Persaingan itu, sebagaimana terjadi di perkotaan, terlihat sebagai adu hebat lewat pamer kekayaan. Caranya dengan konvoi atau pamer motor dan mobil mewah di jalan umum. Atau pamer rumah, kendaraan, apparel, gadget, liburan, dan hiburan secara daring. Juga dengan cara menjadi anggota berbagai klub elitis yang eksklusif.
Dengan cara-cara pamer itu, individu-individu kelas menengah semu itu sebenarnya sedang menciptakan gaya hidup (life style) dan simbol status (status symbol) bagi dirinya. Gaya hidup dan simbol status kelas menengah menurut persepsinya sendiri-sendiri.
Celakanya, gaya hidup dan simbol status itu mereka paksakan untuk diakui masyarakat kebanyakan. Lalu, atas dasar itu, menuntut privilese. Semisal privilese untuk didahulukan di jalanan saat mereka lewat di jalan raya dengan motor atau mobil mewahnya. Juga untuk didahulukan dalam mengakses layanan publik, fasilitas sosek, dan sebagainya.
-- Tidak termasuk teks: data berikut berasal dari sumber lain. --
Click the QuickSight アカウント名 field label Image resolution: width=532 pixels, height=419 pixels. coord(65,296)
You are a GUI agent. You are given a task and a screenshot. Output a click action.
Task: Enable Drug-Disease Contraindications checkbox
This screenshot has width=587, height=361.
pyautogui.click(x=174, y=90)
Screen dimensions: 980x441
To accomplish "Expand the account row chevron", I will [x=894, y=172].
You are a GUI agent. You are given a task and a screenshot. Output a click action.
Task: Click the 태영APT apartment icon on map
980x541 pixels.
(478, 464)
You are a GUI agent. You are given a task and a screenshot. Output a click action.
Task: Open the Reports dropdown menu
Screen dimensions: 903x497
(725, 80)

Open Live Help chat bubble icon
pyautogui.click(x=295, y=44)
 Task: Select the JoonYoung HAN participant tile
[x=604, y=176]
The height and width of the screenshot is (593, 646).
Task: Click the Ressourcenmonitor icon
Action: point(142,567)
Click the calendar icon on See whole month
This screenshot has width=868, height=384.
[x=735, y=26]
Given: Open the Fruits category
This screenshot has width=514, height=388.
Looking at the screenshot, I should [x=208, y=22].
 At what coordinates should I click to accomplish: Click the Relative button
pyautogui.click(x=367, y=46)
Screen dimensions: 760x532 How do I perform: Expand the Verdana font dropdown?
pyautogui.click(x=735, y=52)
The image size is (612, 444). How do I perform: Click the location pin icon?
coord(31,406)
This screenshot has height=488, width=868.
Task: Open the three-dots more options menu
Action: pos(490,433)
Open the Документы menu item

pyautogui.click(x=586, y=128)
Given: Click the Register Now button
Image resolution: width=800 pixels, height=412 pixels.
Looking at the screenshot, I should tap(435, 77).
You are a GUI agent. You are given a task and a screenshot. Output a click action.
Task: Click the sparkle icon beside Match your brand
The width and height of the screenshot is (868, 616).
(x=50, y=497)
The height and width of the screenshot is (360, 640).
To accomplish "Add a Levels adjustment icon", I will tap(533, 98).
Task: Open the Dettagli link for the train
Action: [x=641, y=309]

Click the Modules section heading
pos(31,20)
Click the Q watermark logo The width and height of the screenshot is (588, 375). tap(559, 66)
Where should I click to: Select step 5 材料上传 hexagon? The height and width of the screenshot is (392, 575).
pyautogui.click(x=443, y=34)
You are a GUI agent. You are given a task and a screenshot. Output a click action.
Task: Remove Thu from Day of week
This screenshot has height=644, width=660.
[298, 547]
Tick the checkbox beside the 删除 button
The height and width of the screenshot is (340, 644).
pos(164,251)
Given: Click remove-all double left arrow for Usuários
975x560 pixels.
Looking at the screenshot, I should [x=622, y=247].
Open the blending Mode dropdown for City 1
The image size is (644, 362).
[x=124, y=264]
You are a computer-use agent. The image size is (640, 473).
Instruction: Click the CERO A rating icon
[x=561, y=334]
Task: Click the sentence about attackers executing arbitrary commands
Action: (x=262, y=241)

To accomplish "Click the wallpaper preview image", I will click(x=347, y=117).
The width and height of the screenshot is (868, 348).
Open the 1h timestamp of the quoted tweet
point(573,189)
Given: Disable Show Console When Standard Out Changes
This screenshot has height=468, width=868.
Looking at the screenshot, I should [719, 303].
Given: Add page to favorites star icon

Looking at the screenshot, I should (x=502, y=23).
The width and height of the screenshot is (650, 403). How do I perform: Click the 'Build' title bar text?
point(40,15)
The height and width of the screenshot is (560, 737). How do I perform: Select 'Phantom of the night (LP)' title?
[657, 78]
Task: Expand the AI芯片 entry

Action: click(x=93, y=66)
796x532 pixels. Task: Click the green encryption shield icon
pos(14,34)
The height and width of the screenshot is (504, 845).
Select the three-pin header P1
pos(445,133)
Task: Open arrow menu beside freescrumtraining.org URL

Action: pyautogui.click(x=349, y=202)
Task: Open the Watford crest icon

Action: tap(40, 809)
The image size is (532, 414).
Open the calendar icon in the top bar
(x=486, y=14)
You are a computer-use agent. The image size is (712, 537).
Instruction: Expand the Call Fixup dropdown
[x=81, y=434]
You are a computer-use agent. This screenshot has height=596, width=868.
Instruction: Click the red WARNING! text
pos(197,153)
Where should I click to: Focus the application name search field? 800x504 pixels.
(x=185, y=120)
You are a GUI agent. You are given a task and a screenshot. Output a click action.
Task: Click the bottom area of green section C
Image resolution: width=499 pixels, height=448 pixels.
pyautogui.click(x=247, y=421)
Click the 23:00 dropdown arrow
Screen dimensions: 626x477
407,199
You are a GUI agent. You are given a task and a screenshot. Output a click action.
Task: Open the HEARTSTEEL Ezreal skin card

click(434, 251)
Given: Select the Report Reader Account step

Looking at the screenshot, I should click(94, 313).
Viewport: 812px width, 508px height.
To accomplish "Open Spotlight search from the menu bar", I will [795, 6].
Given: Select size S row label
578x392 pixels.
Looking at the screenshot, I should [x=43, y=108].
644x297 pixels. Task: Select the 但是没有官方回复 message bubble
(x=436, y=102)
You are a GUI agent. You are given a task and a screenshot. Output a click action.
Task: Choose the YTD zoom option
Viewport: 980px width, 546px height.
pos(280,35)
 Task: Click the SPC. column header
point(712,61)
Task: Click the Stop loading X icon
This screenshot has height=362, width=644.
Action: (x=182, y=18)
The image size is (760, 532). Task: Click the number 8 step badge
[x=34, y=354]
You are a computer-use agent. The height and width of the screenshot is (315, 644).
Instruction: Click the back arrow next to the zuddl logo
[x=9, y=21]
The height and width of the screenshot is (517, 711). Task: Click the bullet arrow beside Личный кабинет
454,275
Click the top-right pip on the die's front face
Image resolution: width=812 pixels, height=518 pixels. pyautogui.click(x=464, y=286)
Apa yang menurut mereka privilese kelas menengah itu, sejatinya adalah pemaksaan oleh kuasa harta. Karena itu dia bersifat semu, bukan sesuatu yang nyata melekat pada status sosialnya.Â
Proses Ajar dan Kemiskinan Sosial
Privilese semu itu, lewat proses ajar, kemudian disosialisasikan orangtua kepada anaknya dalam keluarga-keluarga kelas menengah semu. Juga tersosialisasi lewat pergaulan dengan anak-anak sejenis dalam kelompok-kelompok sekunder (sepermainan).
Lewat proses ajar yang intens privilese semu itu kemudian terinternalisasi dalam diri anak kelas menengah semu. Celakanya, mereka menganggap itu sebagai privilese sejati. Lalu menuntut orang lain untuk mengakui privilese semu itu sebagai kepantasan atau bahkan keharusan.
Tidak boleh ada orang, terutama dari kalangan bawah, yang menolak privilese itu kalau tak ingin merasakan akibatnya. Contohnya kekerasan verbal ataupun fisik individu pengendara mobil mewah kepada pengendara mobil "sejuta umat" di jalanan. Itulah sanksi pribadi individu kelas menengah kepada individu kelas bawah yang dianggap menolak privilesenya.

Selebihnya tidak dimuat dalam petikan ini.